Small Language Models Enable Generative AI in Packaging and Processing Equipment
OEMs can introduce AI into their equipment by embedding small language models. They can run directly on a standalone/embedded PC, don’t require an Internet connection, eliminate latency and costs associated with AI. (Updated December 2024.)
Editor's note: Advances in small language models are proceeding rapidly. This article was updated in December 2024 to account for the newest developments. (It was originally published in August 2024.)
In my previous column, I wrote about how declines in workforce quantity and quality are taking their toll on CPG customers. I sketched out how OEMs might leverage generative AI to create a new generation of machines that talk to operators and technicians, in any language.

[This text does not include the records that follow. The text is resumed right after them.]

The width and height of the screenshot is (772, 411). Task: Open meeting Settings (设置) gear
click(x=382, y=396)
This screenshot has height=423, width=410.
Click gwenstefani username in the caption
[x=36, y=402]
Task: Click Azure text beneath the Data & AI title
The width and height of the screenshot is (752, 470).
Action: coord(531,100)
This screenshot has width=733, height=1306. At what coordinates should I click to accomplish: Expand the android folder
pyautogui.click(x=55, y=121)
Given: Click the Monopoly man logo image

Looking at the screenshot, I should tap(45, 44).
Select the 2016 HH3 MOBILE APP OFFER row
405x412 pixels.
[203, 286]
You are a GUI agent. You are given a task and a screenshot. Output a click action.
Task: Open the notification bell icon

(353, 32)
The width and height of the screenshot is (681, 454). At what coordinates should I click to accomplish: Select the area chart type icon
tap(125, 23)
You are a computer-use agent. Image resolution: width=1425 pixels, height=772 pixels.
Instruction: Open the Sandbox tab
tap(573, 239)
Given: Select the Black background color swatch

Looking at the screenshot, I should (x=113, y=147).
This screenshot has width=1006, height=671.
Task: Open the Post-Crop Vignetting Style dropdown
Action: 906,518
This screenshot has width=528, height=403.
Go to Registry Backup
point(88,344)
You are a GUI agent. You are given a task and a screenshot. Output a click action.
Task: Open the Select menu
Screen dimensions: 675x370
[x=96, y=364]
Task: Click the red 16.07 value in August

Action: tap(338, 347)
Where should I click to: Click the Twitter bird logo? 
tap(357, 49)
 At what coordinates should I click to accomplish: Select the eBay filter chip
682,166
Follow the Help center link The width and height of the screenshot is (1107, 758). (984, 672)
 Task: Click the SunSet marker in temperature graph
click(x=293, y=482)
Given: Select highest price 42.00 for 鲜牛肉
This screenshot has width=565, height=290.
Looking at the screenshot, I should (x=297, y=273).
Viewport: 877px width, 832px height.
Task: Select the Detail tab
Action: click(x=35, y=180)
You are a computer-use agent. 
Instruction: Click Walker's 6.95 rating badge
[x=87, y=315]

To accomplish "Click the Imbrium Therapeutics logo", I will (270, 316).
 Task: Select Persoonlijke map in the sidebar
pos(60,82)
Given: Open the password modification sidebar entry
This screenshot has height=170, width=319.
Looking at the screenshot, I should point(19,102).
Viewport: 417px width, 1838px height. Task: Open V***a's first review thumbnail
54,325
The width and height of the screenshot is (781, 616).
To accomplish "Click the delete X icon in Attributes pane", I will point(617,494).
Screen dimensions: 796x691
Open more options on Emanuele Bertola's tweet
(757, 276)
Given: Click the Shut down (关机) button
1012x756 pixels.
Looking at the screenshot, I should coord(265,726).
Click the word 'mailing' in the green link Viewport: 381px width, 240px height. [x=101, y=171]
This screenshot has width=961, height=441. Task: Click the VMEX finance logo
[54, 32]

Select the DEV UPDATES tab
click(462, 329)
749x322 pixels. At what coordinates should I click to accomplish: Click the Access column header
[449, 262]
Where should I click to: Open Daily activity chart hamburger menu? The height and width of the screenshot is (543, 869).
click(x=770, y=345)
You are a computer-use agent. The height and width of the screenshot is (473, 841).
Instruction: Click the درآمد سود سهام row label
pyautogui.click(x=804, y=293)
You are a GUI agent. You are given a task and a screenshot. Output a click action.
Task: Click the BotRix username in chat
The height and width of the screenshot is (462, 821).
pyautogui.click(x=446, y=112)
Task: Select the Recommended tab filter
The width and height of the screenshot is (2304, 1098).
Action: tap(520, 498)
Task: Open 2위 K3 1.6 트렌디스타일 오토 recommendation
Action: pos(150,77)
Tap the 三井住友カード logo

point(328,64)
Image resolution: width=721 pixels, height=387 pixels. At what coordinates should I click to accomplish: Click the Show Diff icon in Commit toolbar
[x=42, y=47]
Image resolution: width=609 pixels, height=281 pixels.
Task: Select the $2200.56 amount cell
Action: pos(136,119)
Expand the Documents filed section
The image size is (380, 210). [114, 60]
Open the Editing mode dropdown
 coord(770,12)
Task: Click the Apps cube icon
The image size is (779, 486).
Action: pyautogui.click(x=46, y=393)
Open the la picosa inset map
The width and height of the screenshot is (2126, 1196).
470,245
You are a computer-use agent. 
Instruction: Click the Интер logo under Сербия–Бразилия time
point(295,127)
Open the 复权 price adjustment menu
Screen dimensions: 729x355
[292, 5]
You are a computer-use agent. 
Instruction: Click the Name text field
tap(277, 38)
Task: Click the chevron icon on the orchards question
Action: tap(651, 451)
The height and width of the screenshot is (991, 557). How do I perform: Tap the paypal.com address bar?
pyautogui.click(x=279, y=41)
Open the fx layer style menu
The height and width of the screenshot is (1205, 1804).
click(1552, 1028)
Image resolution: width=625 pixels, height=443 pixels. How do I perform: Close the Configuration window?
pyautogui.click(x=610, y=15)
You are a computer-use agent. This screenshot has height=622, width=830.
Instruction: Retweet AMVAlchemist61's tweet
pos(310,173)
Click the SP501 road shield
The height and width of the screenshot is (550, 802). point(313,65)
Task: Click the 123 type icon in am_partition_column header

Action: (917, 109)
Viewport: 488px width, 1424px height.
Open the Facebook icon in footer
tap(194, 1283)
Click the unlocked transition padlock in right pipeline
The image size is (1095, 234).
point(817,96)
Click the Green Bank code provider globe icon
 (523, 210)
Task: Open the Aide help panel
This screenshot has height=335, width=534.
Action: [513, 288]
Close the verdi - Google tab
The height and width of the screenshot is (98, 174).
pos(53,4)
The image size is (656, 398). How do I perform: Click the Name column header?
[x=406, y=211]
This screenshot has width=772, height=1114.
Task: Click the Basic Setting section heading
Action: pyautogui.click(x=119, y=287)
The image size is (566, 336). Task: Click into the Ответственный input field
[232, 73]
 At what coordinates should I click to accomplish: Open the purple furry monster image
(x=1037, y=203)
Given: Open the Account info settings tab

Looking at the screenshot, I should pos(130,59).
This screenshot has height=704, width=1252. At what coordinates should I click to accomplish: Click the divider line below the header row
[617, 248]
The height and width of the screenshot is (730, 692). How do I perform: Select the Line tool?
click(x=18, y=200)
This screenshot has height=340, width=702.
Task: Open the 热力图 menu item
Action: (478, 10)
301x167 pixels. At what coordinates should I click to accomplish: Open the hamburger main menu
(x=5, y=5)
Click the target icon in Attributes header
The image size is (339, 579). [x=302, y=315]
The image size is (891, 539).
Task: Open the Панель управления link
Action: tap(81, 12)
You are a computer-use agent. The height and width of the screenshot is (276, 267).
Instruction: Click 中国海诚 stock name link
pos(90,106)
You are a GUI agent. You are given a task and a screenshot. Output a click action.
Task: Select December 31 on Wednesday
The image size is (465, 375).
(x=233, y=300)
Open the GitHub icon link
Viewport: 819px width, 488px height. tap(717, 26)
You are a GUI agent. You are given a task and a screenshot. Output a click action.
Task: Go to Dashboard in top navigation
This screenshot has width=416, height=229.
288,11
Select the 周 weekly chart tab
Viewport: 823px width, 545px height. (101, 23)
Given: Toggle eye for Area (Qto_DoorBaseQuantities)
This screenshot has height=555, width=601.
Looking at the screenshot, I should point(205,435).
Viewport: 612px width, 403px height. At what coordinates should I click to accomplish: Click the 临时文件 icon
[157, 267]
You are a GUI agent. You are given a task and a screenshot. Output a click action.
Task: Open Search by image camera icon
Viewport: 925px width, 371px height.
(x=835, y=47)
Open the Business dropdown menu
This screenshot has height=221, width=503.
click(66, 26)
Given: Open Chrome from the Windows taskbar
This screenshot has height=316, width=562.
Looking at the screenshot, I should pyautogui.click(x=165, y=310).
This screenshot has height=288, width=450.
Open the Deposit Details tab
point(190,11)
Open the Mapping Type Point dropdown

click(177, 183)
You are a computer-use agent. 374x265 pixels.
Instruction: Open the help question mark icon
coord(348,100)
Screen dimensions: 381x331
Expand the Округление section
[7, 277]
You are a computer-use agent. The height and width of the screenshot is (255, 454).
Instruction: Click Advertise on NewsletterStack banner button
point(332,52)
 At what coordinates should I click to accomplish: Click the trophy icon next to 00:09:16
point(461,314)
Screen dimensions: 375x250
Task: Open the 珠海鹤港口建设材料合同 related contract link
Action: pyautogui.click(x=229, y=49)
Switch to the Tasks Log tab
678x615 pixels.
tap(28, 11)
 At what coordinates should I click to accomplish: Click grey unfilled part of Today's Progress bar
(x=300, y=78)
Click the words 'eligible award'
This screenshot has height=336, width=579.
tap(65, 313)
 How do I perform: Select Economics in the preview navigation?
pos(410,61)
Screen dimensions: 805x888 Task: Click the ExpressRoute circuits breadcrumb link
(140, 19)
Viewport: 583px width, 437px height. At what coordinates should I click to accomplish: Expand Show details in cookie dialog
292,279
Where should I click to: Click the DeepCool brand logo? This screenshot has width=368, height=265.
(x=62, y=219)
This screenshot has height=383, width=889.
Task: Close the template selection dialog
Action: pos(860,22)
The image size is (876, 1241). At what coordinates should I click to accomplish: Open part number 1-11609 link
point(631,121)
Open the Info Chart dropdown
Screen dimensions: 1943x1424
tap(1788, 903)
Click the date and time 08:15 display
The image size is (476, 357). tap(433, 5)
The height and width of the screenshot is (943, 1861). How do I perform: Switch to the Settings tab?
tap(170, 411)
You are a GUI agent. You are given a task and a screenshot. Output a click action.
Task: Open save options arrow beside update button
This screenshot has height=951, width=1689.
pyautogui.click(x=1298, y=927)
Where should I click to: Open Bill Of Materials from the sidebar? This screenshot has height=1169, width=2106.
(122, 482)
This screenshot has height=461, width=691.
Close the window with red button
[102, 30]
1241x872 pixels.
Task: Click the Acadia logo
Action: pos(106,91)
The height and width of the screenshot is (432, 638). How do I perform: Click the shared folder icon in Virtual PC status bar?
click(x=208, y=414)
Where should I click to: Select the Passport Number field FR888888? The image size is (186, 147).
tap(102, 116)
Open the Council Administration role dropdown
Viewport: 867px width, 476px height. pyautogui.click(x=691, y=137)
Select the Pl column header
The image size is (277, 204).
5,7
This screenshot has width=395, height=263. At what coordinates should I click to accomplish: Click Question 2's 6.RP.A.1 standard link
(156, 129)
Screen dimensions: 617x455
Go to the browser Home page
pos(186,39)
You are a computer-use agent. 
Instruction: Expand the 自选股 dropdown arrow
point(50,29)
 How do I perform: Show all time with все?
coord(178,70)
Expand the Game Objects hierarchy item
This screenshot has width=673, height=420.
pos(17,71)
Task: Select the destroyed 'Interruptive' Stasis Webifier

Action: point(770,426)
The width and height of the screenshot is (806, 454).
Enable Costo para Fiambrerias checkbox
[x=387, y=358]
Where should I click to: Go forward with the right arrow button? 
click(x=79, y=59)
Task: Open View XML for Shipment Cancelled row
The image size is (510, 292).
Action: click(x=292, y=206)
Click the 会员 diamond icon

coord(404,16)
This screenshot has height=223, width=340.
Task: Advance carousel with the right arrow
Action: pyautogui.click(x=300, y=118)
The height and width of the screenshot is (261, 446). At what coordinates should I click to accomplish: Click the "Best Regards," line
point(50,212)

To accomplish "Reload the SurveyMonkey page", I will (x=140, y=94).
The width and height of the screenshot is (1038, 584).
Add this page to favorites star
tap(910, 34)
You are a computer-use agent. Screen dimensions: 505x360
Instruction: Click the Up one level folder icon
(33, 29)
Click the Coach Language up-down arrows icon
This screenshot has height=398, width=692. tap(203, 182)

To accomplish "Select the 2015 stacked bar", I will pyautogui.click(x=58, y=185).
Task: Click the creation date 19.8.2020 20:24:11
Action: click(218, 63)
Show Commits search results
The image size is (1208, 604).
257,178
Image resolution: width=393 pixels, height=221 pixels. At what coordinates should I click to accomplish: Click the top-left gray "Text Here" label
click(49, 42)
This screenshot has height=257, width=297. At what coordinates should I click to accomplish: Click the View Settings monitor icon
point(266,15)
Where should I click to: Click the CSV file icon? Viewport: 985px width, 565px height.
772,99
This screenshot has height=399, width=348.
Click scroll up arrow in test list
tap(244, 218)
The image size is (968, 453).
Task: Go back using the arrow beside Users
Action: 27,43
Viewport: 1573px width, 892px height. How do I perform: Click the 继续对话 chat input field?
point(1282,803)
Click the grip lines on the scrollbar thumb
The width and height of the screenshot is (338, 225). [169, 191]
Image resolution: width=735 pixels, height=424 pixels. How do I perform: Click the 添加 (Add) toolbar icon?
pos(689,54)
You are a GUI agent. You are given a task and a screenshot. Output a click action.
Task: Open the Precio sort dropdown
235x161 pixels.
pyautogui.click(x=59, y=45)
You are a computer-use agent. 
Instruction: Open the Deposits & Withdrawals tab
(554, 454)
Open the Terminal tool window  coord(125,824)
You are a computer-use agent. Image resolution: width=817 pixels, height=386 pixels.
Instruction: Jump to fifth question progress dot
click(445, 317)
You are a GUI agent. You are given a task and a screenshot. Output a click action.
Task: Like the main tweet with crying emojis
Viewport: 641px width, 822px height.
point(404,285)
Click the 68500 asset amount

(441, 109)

Essentially, packaging and processing OEMs can build their own version of ChatGPT right into their equipment, allowing operators and technicians to carry on a dialog with the machine. In this column I’ll walk through actual small language models that your engineers can download and begin experimenting with today.
Wait a minute, you say...there’s no way that your CPG customers will stand for your machine maintaining an open connection to the cloud in order for generative AI to work. You’re right about that, which is why there’s so much buzz right now in the AI community about a new generation of self-contained large language models that are designed to run on a local machine. No Internet connection required. Yes, you read that right.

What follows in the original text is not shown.